On Thursday, the U.N.’s Intergovernmental Panel on Climate Change and the independent Intergovernmental Science-Policy Platform on Biodiversity and Ecosystem Services unveiled a landmark workshop report that will help guide policymakers as they negotiate the details of curtailing the biggest threats facing humanity. It’s the first time these two bodies have collaborated on a report — a sign that the interconnectedness of the climate crisis and the rapid decline in biodiversity is becoming increasingly concerning to researchers.
By compiling existing research on the social impacts of climate change and biodiversity, the experts found that climate change and biodiversity are so intertwined that solving one without addressing the other would be next to impossible. “Everyone has known that they are two sides of the same coin,” Pamela McElwee, an associate professor of human ecology at Rutgers University and a contributor to the report, told Grist. The report’s new finding, she said, is that policies that safeguard biodiversity — protecting and restoring existing native forests, grasslands, mangroves, and peatlands, for example — are generally also good for mitigating climate change. The same can’t be said of climate policies’ effect on biodiversity.
“There’s a real risk that biodiversity is going to die from a thousand cuts,” Paul Leadley, a professor of ecology at the Paris-Saclay University in France who worked on the report, said at a press conference in response to a question from Grist on Thursday.
Planting more trees, for example — a natural solution to climate change that has become more and more popular in recent years — isn’t always good for shoring up biodiversity. Tree-planting companies may not take the native ecosystem into consideration and sometimes plant non-native trees that fundamentally alter local flora and fauna. Or they may neglect to take the threat of invasive pests into account, which later results in the decimation of those afforested areas.
The renewable energy boom, undoubtedly a positive step in the global effort to limit emissions from fossil fuels, relies on minerals that have to be dug up from deep underground or dredged from the ocean floor. That can have negative impacts on plants and animals, too. Planting monoculture crops for bioenergy on a large scale, such as corn for ethanol, impedes the growth of other plants, which can have a negative effect on humans and animals that rely on ecological diversity for survival.
“The point is, we have to be super careful with climate policies,” McElwee said.

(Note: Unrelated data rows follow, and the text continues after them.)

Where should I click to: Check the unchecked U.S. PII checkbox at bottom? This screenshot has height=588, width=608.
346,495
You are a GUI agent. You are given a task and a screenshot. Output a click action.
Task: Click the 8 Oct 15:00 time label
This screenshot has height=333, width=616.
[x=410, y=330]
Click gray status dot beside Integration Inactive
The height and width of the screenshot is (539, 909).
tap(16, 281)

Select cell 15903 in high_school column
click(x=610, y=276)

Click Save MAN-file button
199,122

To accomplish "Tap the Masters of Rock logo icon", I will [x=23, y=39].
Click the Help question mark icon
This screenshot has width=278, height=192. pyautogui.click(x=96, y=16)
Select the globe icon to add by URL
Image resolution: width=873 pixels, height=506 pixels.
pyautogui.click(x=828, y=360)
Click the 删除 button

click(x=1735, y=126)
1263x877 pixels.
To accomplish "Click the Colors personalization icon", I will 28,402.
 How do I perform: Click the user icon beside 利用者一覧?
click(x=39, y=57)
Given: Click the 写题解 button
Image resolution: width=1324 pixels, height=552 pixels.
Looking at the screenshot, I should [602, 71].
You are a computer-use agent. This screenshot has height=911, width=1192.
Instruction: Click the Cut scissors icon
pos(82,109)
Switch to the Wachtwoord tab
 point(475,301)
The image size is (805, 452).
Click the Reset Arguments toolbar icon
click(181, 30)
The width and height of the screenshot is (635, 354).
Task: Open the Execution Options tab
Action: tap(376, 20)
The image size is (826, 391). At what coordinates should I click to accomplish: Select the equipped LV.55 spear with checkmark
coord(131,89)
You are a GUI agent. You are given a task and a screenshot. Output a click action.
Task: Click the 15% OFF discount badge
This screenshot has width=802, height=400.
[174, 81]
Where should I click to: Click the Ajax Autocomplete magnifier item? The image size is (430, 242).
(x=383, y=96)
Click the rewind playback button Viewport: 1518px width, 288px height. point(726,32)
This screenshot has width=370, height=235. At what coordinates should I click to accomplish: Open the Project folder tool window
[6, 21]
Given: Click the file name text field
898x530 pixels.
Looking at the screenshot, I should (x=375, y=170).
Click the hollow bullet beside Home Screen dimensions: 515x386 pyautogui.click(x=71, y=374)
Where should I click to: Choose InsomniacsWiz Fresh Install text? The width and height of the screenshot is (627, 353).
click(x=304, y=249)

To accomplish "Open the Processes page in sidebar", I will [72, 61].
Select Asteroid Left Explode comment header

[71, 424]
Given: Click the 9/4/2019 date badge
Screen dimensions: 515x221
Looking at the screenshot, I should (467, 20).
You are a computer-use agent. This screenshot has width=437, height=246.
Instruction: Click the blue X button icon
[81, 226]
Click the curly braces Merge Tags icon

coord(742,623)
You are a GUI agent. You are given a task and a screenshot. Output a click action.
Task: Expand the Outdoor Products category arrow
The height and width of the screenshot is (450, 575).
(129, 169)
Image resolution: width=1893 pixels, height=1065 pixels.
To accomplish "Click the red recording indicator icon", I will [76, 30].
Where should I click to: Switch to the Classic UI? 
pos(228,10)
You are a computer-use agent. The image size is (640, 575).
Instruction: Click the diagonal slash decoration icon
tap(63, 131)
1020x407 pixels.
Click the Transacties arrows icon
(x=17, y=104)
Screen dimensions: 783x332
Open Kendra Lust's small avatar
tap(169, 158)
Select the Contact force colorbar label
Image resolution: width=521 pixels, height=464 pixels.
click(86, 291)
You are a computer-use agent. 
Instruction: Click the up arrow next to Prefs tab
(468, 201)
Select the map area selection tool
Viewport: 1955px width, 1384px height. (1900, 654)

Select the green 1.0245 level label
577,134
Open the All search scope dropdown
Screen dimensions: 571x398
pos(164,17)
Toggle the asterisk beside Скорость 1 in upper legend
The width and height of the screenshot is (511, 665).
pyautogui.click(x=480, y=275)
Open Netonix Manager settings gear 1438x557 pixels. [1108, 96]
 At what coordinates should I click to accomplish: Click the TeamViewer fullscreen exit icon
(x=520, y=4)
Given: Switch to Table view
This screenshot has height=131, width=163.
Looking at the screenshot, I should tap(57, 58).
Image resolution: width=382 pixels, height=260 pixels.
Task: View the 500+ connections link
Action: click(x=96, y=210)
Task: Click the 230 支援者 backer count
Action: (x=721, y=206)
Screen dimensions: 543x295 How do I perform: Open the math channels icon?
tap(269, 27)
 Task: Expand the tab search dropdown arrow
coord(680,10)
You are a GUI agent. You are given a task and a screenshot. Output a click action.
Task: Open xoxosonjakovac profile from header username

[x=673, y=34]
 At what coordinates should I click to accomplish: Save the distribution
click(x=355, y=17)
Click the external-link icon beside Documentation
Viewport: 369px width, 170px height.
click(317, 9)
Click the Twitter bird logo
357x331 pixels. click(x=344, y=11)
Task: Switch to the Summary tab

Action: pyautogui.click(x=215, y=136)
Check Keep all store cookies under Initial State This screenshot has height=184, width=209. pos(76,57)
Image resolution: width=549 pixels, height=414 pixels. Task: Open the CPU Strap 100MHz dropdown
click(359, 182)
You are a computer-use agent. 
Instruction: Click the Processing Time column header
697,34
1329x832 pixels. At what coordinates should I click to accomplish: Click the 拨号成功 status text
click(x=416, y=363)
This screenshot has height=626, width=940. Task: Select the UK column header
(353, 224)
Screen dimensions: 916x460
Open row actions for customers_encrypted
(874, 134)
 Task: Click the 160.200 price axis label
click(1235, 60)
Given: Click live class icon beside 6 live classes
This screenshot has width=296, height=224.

Some might argue that the climate crisis takes precedence over shoring up biodiversity. After all, what good is a vibrant and flourishing ecosystem if the planet itself is hurtling toward disaster? The answer to that question is that a world devoid of biodiversity isn’t much of a world at all — particularly for humans, who have staked our economic prosperity, food security, and even national boundary lines on specific natural resources. When fish move from one place to another in search of colder water, or disappear entirely, conflicts are sparked between nations that depend on those fish. Economies are threatened by the absence of a staple source of protein. Food insecurity rises. For the sake of humankind, you can’t silo one of these issues off from the other.
But that’s what’s been happening in governments around the world. In the U.S., the Environmental Protection Agency and the Department of Energy are largely in charge of emissions policies. When it comes to policies regarding public lands, the Department of Interior calls the shots. These agencies are separate, but they should be working as one team, McElwee said. “This is such a serious dilemma that we have to get essentially all hands on deck,” she said. “We need the foresters and climate folks to get together and try to create solutions that tackle both things at once.”